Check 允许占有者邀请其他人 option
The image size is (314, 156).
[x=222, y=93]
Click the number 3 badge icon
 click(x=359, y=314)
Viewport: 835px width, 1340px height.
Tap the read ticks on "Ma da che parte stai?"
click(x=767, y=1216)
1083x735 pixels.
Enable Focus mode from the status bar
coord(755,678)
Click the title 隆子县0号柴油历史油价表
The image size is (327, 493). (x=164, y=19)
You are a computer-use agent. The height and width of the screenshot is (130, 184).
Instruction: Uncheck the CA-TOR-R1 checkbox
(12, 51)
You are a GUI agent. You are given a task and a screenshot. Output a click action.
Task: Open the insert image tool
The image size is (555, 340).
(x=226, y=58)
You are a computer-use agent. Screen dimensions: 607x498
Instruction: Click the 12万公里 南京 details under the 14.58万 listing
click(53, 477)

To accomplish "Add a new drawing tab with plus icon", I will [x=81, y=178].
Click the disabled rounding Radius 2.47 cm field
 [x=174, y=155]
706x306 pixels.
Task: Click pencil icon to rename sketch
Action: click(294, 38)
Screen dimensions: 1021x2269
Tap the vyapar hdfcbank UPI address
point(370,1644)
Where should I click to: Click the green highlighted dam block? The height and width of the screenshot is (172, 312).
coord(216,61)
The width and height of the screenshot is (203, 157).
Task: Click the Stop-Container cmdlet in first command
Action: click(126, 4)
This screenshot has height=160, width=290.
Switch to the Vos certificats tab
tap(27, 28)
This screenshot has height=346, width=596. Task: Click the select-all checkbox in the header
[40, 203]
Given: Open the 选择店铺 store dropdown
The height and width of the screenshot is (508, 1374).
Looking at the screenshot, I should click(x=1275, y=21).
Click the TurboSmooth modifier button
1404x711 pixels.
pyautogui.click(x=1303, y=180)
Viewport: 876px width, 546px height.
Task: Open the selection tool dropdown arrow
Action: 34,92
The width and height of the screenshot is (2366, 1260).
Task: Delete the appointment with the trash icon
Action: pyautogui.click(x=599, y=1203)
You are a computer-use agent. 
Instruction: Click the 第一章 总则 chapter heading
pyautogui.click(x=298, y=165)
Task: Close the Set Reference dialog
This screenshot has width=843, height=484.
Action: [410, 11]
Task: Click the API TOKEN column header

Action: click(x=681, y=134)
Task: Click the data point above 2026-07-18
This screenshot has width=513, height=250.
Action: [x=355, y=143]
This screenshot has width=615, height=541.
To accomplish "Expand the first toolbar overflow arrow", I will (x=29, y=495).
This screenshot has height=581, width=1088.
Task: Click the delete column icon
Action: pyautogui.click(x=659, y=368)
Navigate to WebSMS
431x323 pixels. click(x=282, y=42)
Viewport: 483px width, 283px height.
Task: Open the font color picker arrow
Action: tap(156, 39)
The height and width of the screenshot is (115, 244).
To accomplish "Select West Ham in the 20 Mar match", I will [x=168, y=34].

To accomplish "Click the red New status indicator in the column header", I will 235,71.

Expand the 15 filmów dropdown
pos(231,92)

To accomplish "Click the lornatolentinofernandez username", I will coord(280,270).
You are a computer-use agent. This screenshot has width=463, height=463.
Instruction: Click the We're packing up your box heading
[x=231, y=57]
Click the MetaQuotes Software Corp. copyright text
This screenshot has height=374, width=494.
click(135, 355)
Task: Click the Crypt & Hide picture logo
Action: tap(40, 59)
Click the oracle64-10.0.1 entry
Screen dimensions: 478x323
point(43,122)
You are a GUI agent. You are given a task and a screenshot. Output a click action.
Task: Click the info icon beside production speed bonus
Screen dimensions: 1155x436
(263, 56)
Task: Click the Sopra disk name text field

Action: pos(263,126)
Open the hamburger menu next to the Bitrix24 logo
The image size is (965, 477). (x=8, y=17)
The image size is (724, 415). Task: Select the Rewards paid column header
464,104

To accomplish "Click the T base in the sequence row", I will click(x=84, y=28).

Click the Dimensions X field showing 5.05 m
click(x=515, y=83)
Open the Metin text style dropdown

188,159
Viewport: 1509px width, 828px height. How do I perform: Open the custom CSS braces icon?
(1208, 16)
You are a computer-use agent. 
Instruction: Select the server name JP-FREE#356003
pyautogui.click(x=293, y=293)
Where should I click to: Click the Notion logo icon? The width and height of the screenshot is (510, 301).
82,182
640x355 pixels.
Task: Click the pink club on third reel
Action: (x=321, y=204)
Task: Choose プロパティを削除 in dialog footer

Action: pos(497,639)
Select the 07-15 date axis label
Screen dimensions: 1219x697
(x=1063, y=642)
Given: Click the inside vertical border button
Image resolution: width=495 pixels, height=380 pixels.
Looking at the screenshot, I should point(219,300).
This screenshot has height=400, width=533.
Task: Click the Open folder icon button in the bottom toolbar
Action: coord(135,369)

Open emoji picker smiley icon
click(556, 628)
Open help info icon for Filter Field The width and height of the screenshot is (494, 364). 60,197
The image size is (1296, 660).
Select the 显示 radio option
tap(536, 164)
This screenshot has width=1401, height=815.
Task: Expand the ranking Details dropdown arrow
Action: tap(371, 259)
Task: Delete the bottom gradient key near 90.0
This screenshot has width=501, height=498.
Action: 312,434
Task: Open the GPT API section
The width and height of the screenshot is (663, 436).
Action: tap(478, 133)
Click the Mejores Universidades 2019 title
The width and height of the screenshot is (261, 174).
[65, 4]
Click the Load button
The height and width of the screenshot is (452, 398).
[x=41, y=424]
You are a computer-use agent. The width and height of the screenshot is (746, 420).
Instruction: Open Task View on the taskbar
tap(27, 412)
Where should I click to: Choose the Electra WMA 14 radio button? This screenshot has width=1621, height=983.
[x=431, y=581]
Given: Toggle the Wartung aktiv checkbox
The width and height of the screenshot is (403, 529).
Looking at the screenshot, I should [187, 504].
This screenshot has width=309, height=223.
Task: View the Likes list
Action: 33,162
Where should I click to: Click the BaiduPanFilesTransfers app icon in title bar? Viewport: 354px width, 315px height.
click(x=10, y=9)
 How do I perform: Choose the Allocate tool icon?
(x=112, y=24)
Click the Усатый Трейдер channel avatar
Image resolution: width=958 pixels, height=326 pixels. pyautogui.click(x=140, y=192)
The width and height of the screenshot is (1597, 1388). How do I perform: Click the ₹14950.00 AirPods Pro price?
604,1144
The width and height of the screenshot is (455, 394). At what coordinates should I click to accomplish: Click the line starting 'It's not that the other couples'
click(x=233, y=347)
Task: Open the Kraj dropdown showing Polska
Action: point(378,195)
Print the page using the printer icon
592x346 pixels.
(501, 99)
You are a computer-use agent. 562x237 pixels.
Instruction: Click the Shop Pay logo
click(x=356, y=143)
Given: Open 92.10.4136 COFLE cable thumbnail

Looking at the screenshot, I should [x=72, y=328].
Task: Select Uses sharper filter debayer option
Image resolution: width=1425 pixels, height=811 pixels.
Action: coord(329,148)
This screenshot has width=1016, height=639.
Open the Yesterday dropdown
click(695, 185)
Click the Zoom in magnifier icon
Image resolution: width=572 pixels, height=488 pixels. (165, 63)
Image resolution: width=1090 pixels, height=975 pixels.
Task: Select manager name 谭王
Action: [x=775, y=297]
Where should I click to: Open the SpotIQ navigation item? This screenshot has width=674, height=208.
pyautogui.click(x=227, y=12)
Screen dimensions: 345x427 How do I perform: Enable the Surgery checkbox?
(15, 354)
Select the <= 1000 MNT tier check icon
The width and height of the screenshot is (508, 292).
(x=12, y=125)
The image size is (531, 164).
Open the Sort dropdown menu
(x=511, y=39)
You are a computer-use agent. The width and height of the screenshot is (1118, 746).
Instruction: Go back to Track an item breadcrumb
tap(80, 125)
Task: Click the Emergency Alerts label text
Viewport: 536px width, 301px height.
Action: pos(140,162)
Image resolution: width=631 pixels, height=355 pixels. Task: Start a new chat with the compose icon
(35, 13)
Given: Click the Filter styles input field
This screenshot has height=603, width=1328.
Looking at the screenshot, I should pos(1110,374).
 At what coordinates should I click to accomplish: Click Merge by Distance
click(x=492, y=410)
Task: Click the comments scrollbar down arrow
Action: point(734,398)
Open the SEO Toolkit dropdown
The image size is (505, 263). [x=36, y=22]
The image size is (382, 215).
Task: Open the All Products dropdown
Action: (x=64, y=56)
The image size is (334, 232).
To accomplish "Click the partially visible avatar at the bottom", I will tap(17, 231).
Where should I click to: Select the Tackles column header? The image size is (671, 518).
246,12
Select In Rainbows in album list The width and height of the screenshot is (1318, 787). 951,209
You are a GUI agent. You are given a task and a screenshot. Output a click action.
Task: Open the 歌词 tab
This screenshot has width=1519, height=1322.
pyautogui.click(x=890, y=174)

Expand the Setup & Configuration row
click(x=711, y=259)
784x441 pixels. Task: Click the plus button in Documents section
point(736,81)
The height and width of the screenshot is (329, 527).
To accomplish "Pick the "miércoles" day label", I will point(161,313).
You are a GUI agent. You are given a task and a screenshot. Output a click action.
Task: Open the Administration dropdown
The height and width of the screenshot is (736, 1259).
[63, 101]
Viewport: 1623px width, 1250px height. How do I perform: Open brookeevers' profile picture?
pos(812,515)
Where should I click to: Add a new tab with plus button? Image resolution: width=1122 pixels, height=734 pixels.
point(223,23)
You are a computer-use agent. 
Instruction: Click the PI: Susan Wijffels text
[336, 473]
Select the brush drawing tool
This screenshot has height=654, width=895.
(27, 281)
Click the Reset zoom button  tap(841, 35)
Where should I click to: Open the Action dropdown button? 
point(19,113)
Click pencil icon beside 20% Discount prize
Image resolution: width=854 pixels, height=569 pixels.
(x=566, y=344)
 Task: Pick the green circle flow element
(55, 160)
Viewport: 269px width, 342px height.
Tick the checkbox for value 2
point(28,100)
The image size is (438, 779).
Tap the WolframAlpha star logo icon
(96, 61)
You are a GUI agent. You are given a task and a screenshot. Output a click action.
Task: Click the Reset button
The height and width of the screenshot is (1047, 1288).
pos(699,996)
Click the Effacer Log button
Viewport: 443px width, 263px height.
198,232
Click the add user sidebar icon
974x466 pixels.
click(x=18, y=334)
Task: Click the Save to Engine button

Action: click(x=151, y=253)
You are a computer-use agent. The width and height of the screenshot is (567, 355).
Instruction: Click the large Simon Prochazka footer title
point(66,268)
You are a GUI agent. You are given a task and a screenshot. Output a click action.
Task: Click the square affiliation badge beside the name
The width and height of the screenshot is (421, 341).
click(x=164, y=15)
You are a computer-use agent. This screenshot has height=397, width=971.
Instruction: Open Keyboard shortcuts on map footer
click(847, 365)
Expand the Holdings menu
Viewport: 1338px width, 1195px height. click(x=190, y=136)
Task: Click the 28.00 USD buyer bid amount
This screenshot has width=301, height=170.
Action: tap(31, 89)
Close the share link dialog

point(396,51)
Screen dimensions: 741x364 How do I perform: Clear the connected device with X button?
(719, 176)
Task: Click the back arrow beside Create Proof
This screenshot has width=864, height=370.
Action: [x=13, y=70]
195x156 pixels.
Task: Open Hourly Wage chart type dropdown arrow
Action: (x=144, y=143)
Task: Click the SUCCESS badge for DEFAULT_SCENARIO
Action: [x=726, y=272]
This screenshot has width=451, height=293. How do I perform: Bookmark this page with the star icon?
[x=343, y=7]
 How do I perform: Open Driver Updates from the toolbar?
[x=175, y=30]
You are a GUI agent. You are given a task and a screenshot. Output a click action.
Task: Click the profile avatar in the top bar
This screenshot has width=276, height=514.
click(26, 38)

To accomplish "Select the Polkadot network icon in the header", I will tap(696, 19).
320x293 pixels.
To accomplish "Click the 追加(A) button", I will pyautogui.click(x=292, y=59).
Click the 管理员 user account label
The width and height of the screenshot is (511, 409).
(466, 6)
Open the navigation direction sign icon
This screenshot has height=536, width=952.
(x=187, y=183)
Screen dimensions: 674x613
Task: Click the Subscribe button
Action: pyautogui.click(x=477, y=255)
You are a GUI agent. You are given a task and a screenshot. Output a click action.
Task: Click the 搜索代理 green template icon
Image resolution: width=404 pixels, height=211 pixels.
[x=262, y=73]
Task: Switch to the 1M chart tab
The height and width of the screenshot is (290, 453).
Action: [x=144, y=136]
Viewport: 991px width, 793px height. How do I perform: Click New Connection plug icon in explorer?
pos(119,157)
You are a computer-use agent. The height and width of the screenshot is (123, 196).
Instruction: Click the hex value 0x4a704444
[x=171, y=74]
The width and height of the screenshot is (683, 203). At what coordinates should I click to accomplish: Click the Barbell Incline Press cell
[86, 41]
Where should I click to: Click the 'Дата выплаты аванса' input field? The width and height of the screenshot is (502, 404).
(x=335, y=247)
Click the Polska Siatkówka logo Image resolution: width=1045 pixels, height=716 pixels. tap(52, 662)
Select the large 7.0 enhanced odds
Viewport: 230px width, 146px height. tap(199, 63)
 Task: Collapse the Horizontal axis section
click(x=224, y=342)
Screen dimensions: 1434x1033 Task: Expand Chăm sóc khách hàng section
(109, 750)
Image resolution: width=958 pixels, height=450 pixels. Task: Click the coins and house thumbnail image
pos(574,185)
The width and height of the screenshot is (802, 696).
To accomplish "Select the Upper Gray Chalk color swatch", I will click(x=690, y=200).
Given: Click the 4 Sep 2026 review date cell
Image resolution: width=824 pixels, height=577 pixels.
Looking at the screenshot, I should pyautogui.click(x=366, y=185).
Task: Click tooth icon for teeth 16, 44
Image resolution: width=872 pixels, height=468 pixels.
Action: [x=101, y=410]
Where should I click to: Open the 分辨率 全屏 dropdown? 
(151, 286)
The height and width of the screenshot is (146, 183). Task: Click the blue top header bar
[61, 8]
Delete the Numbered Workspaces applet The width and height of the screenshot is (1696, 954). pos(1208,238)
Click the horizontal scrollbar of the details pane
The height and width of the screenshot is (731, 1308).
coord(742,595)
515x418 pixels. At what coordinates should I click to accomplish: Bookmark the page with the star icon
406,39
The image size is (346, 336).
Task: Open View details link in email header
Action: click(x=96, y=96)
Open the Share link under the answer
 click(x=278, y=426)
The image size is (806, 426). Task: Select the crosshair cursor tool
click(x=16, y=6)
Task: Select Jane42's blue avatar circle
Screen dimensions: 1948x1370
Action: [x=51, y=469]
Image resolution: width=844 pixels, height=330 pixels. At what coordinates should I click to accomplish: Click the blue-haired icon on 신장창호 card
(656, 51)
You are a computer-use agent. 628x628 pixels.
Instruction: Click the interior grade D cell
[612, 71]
------------------------------------
> **WHAT YOU NEED TO DO**: From the listing above, copy out verbatim the part that begins with the line containing "This screenshot has width=1016, height=639." and ends with the line containing "click(695, 185)", including both of those lines.

> **COMPLETE OUTPUT**:
This screenshot has width=1016, height=639.
Open the Yesterday dropdown
click(695, 185)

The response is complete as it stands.